We travelled to the Timeless Toys in Oak Bay a couple times, and these excursions were successful. The store is smaller but the finger-puppet collection is even more eclectic, so it's worth the trip. The problem is, when you are physically incapable of leaving for a birthday party more than fifteen minutes before that birthday party is scheduled to begin, going to Oak Bay on the way is not really feasible, unless the party happens to be in Oak Bay. So, for all intents and purposes, the departure of Timeless Toys - Cadboro Bay marked a return to books for all of Sahsez' lucky little friends.

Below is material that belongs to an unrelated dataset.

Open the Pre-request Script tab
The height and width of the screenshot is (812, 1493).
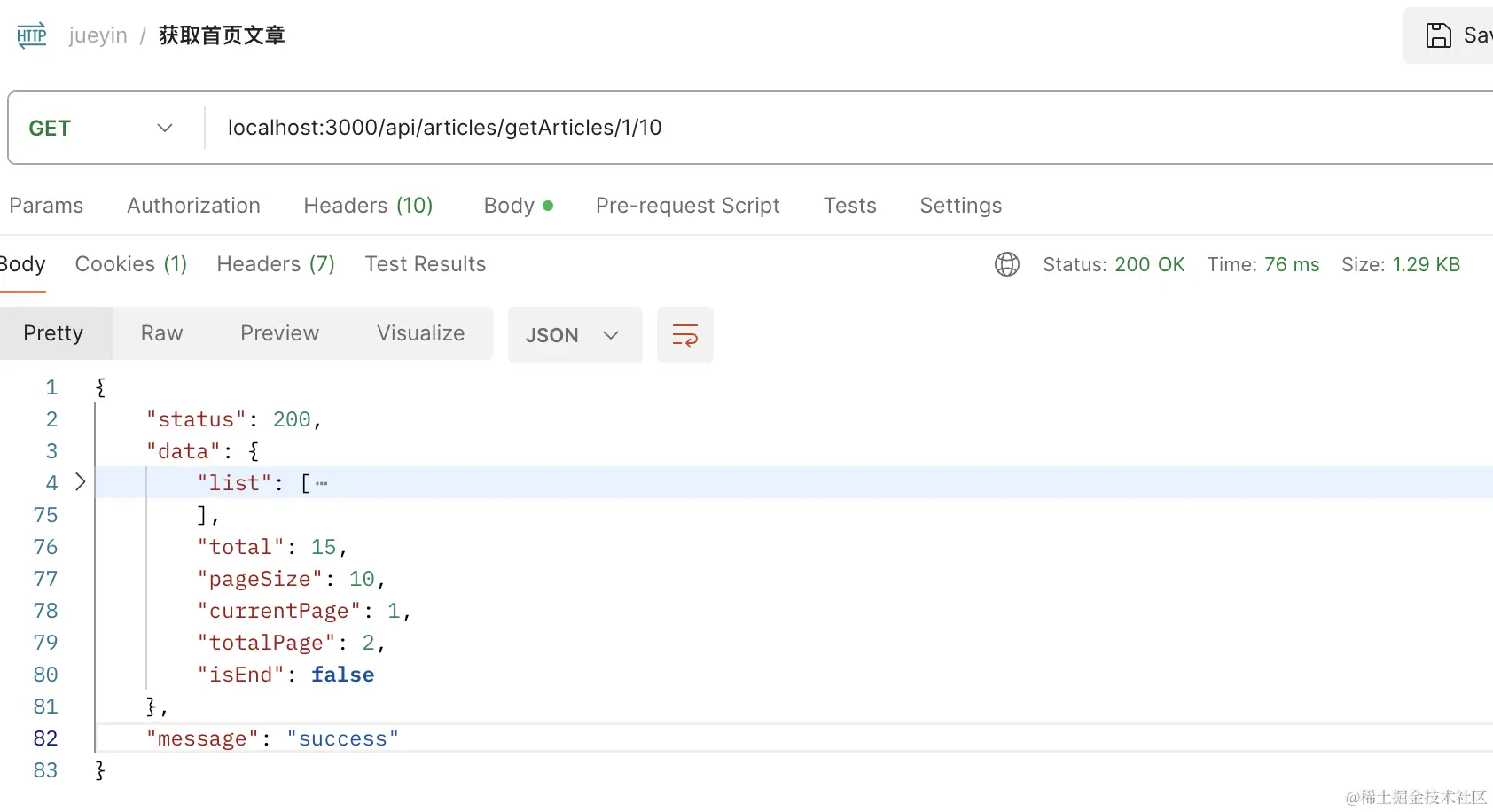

The result is that Sahsez is not excited about giving. She never pushes her present to the front of the pile, never yells "Mine next! Mine next!" like all the other kids do. In fact, she often doesn't care whether her friend opens her gift or not. Sometimes, like the time she picked out the perfect dinosaur storybook with accompanying CD for Keenan, she's right in there jostling to have her gift be opened first, but generally this is not the case. I tell myself that she is simply more polite than these other rude hooligans, but this is unlikely. If her gifts contained exactly what she thought her friend would love, I don't doubt she'd outjostle them all.
I need to fix this. If I don't, it's destined to become one of those things that drives her crazy about me. I look at her on these occasions and I know she is thinking "We're late again. Mommy didn't plan well. We're going to get a book. Again."
What fixing it will cost, I fear, is time, that thing I am the least willing to part with these days, but which seems to be the cure-all solution to every problem I face. I need to take the time, on some day before the actual day of the party, to take Sahsez to some store -- which one I do not know, since I try my best to never leave my neighbourhood, some store where there are toys but which does not have an instore McDonald's and a greeter -- and I need to slowly, carefully, and thoughtfully, pick out, no, allow her to pick out whatever toy she feels will best suit her friend, and costs no more than twenty dollars. Even typing that out is difficult for my inner control freak. There is a voice inside my head that is screaming "NOoooo! She is not capable of making that choice! She will pick BARBIE! SHe WILL! You will be the parent that brings the shitty plastic Barbie/Dora the Explorer/Spongebob Squarepants MGM studios movie spinoff trash! Don't leave this in her hands!"
Okay, so maybe not just time, maybe time and pride. The spending of the former, the swallowing of the latter. The whole idea is loathsome to me. But the alternative is to go on with the way things are, with Sahsez not liking the gift, not feeling the joy of giving, and me being stressed, and us being late, and generally creating an environment of unpleasantness around the whole birthday party experience. What I fear is that in her memory (I typed that first as momory, which is perhaps a good term for what I'm talking about here), under the heading of "Birthday Parties", the moments listed won't include the thrill of seeing her friends on the weekends, running and screaming in someone else's house or yard, and getting a goody bag. Instead, her associations will be with the mad dash, her total non-involvement in the gift-wrapping, mommy snapping "get your shoes on before we're even later!", and the embarrassment of being late. Man, I so do not want that for her.
Perhaps the best thing to do would be to relegate the birthday party task to her father. Yeah, that might work. He's not crazy about the inevitable sit-around-and-chat-with-the-other-parents part of the whole thing, but he could deal. I'd have to help him out a bit with names and faces, but he would definitely handle the gift-buying with more grace than I do. Actually, he wouldn't care much what Sahsez picked out for the gift, provided it didn't cost too much. Hmm. That's true. He wouldn't care at all. He would be completely relaxed about the whole thing. He would let her pick out anything. He probably would let her wear anything she wanted, too. Hmm. Yeah, scratch that.